Her long face and sad eyes are good for conveying melancholy, but if those were the only two essential qualities to pull off a story with a script as scattered as this one, then we have a winner on our hands.  But given that it takes more than that to make a story stick, the fact is that sitting through two and half hours of Heroine is quite the ordeal.  Because, what we have here is loosely packaged pulp that is as sensational in depicting the life of a Bollywood heroine as it is messy.

The script is neither here nor there in allowing the viewer to take a stand on whether one wishes to sympathize with our heroine or tell her to knock it off.  One moment she wants stardom, the other, love.  And the moment after that, she wants superstardom, love be damned.  Oh, and in the midst of these variances, she also wishes to be an artist.  Well, such is apparently the life of a Marilyn Monroe-styled actress in today’s Bollywood.

We’re told there’s plenty of alcohol and substance abuse, sex for favors, and an insatiable appetite for self-love.  That might seem like an interesting mix of ingredients for a story that might speak of the rise and fall of a diva, but what we’re offered is quite a pathetic hodge-podge of a series of neurotic episodes that our heroine attempts to navigate time and time again without much success in any sense of the word.  Narcissism is alive and well is what we’re made to see, but beyond that there is little else we know of our heroine.  When characters aren’t developed, they eventually appear hollow and lacklustre.

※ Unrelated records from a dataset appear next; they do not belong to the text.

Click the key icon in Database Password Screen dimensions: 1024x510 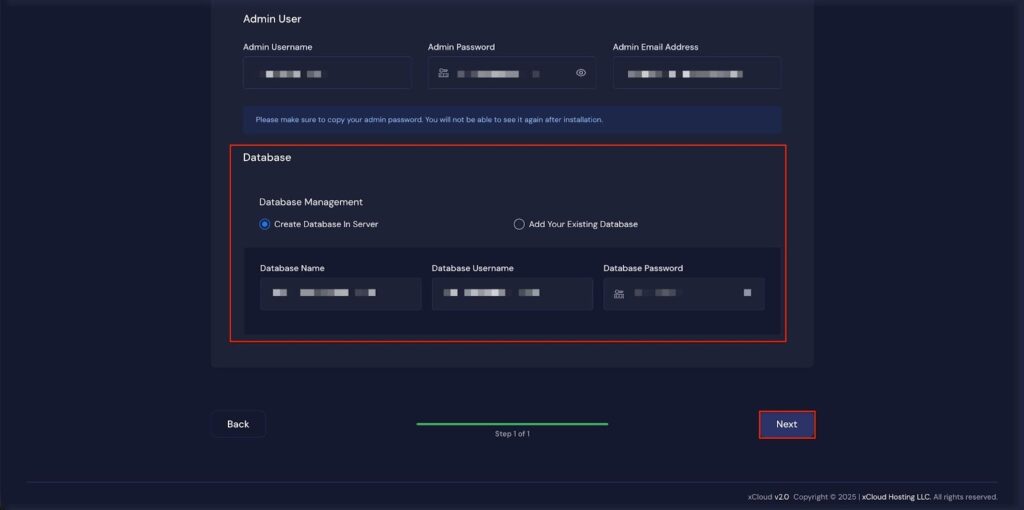pos(619,294)
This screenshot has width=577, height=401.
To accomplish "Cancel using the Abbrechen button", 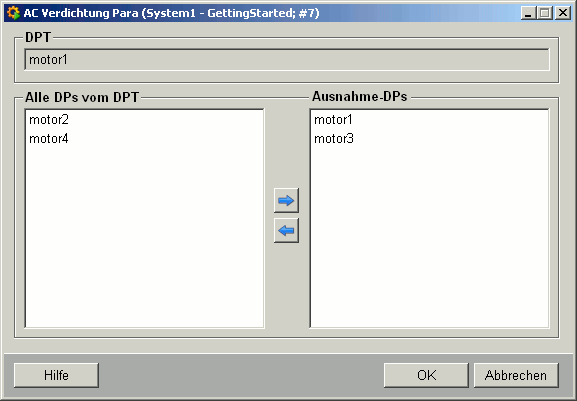I will [516, 375].

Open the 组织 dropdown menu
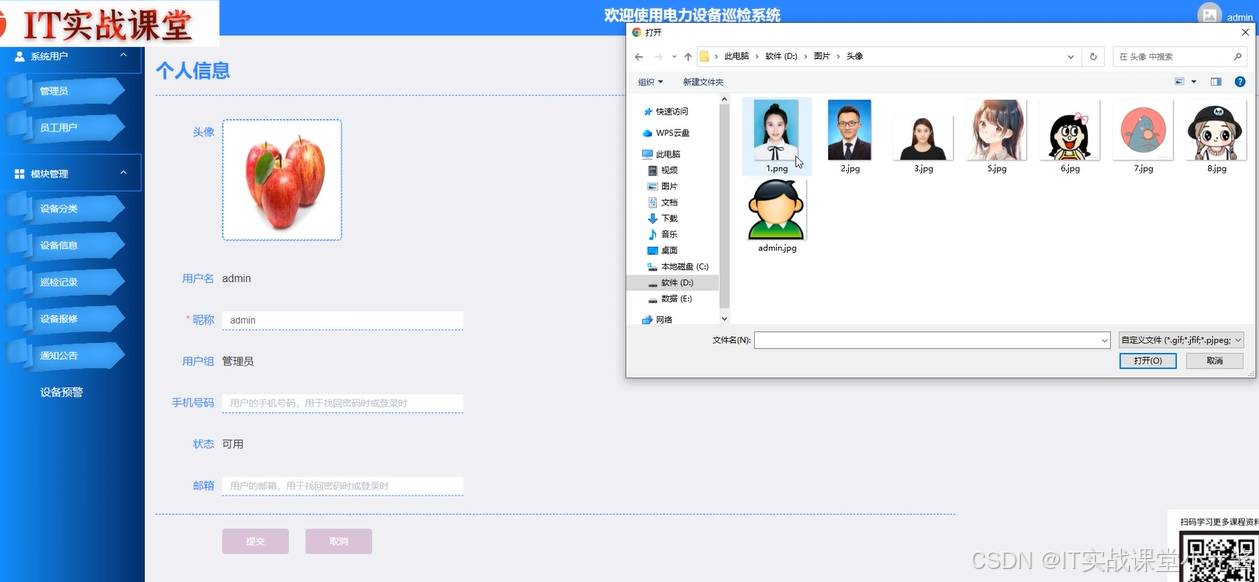point(650,82)
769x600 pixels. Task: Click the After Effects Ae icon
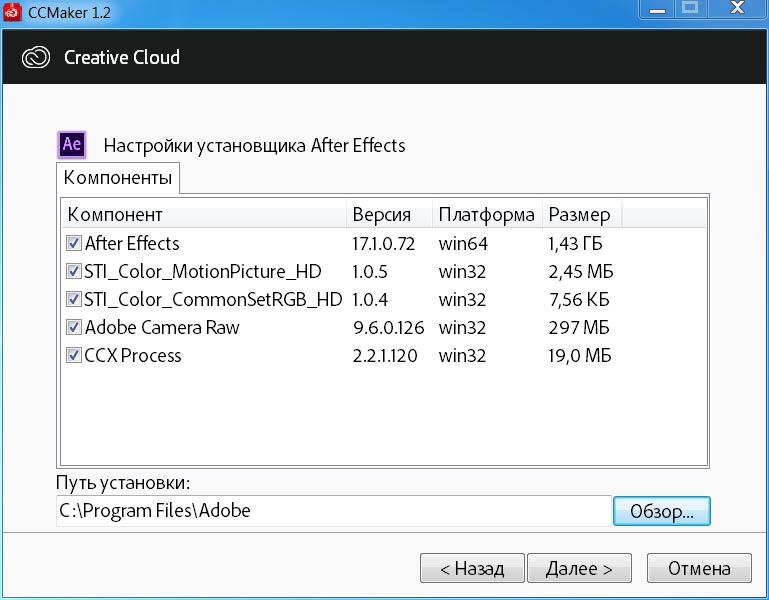click(x=72, y=144)
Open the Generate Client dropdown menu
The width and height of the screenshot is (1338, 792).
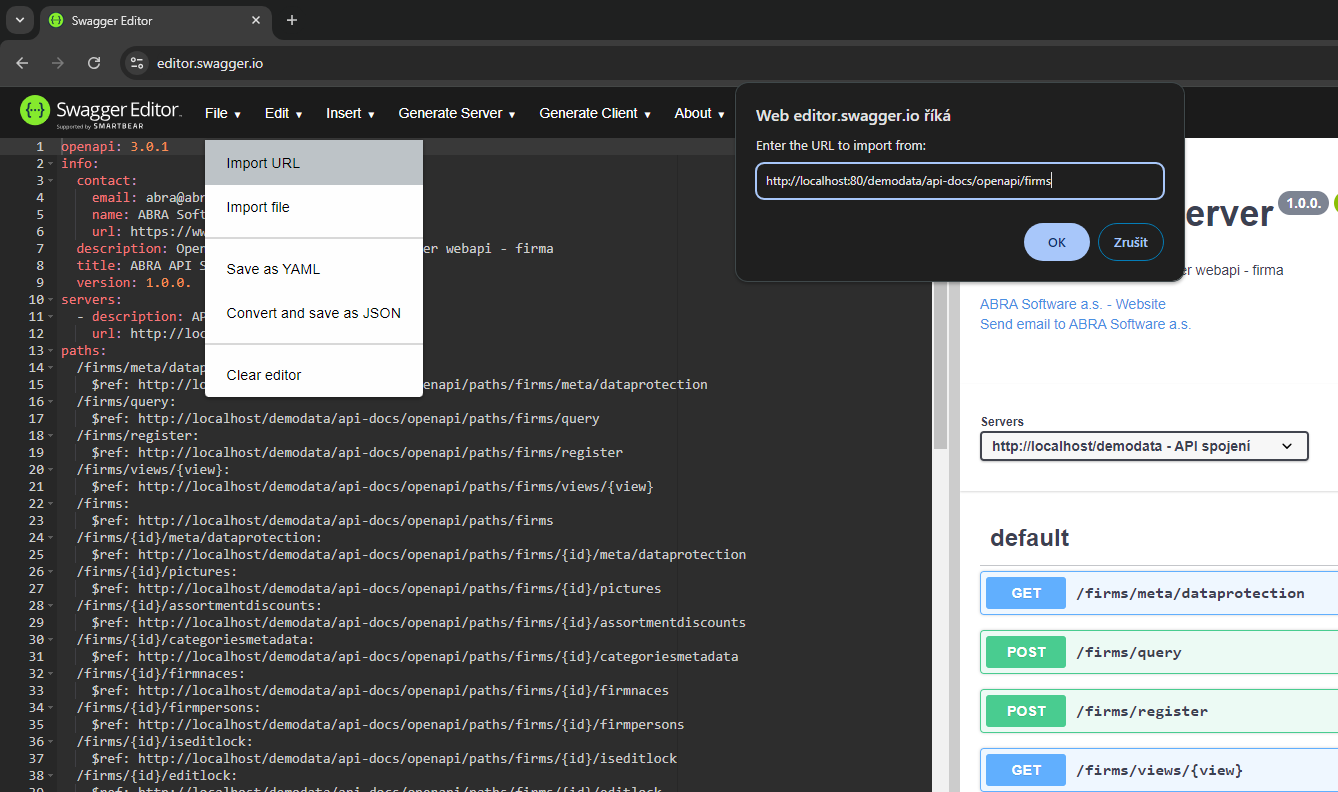(595, 114)
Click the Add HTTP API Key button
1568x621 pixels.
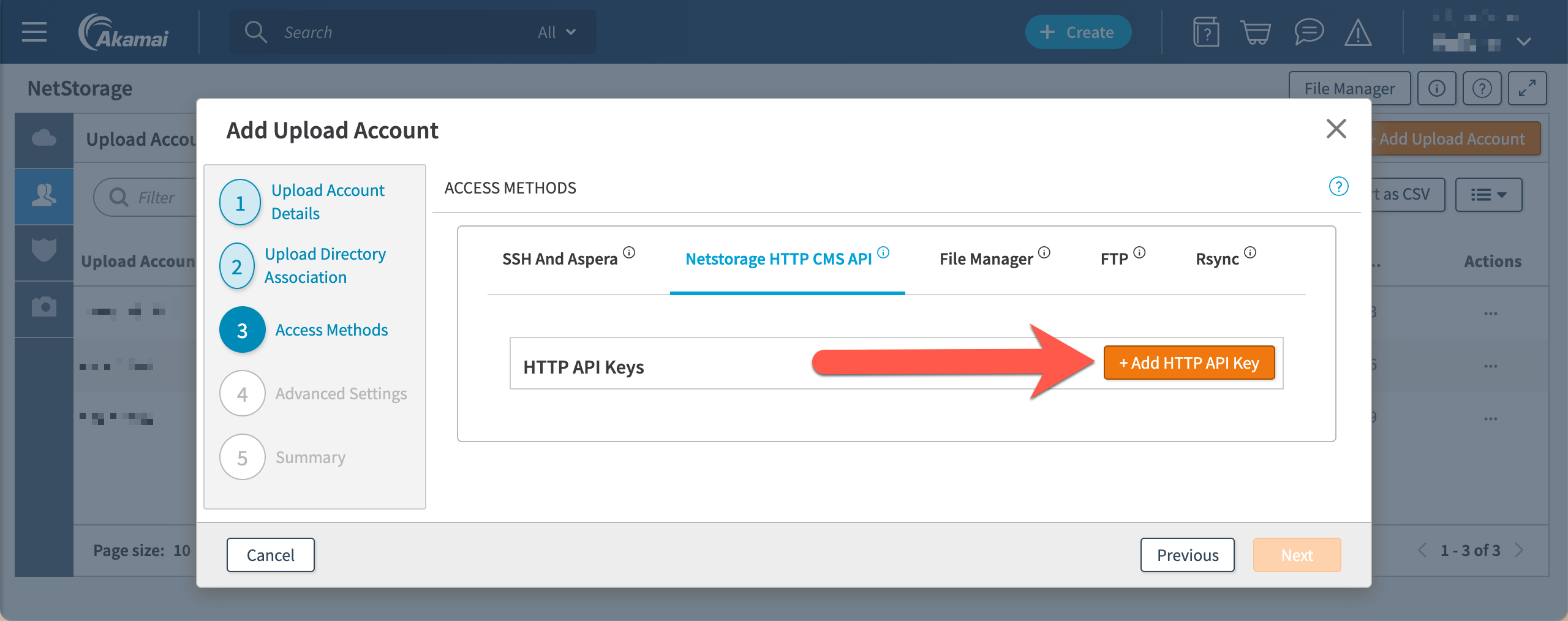click(1189, 363)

Kareena Kapoor is tolerable enough, but no high marks here for any exceptional performance.  I suppose with a script as weak as this one, and the demands of portraying every negative emotion from one frame to the next, it would be a tall order for any actor to deliver with conviction.  At the risk of sounding unkind, I’d say that her eye-makeup is the only variable on her face.  Her two male co-stars are equally forgettable, although Mr. Rampal seems to have a little more chemistry with her than Mr. Hooda.